24/06/2016

World Games

Fault.





Seeing World Games on the page evoked a bit of a groan, along with words to the effect of 'ugh, not another bloody collection of sports'. Things are thankfully a little different here than at the Olympics, as the events take place around the globe and highlight some of the more unusual sports you could find yourself participating in.

Will a mix of known and unknown events make World Games stand above the likes of Summer Games II? Can we finally have a sports game that I find enjoyable? We ought to find out.





Frustrations


A number of ports are available for your worldly sporting travels, and I'm having a bash at the NES version. 'Having a bash' being descriptive of what tends to happen when working out the controls for any given event.

As is typical, the control schemes are varied and make 'sense' in the loosest of terms. The Barrel Jumping event requires the alternate bashing of left and right to build up speed on your ice skates before pressing, holding and releasing the A button to jump unrealistically high over the barrels in front of you, before crashing through the ice on the landing. You're supposed to press down to land smoothly. I didn't.




The controls are often the biggest issue with these kinds of games. I get that they have to mix things up to give you a challenge, but some of them seemingly require absolute perfection to get the most out an event, and that's ignoring if it registers as a success or not. As far as I'm concerned, diving off the top of a cliff without killing myself should be considered a success whether I did some flips or not, but not in World Games, no. I'm still trying to work out what that event wants from me.




Log Rolling - the national sport of Canada if you're learning anything about the world from World Games - requires the bashing of left and right to maintain balance and yet somehow also knock your opponent off into apparently shark infested waters.




Fun Times


Shark infested waters at a sporting event. The failure animations, simple though they are, highlight the fact that World Games is all about coming together for fun and friendly competition, not realism.

You won't know why you were thrown off Ferdinand the bull, and nor will you care.
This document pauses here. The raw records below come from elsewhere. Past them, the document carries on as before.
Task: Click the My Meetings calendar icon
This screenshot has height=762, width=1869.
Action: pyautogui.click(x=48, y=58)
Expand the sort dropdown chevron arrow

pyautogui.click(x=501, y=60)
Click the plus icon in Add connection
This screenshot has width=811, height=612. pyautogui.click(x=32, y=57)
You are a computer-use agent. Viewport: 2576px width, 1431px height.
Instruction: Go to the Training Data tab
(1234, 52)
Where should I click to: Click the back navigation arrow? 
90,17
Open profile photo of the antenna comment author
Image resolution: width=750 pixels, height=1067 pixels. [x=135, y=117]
You won't know exactly where you went wrong in your Snatch or your Clean and Jerk, or why you dropped a caber on your foot or how the hell the Sumo event is even supposed to work, but you won't care.




Final Word


You shouldn't care. The practice mode is there if you're desperate for it, but don't bother with it. Dive right into the events, one after the other. Marvel at how bizarre the selection of events is and just see how far you get when you know absolutely nothing.

Think of it this way: Everything's made up and the gold medals don't matter. World Games doesn't matter, it's just there for the sake of having something to play. That's not to say it's a bad game, just one that has a limited audience.

Sure, it mixes up the events. Sure, it doesn't take itself too seriously. Sure, it could be a laugh in multiplayer. But so could how many games that have been released since? What makes World Games worth going back to? Anything?

I'm not going to say avoid it entirely, but I can't say rush out to play it. I can only say, 'yeah, it's there, if you want it, I guess'.

So yeah. It's there if you want it, I guess.




Fun Facts


During the latter stages of development, Epyx learned that they missed the point of the caber toss event - it was to get the caber to land upright then fall away from the thrower, rather than to be thrown as far as possible. The developers didn't bother to change the game to reflect this as "nobody in the US understands this discipline anyway".

World Games, developed by Epyx, first released in 1986.
Version played: NES, 1989, via emulation.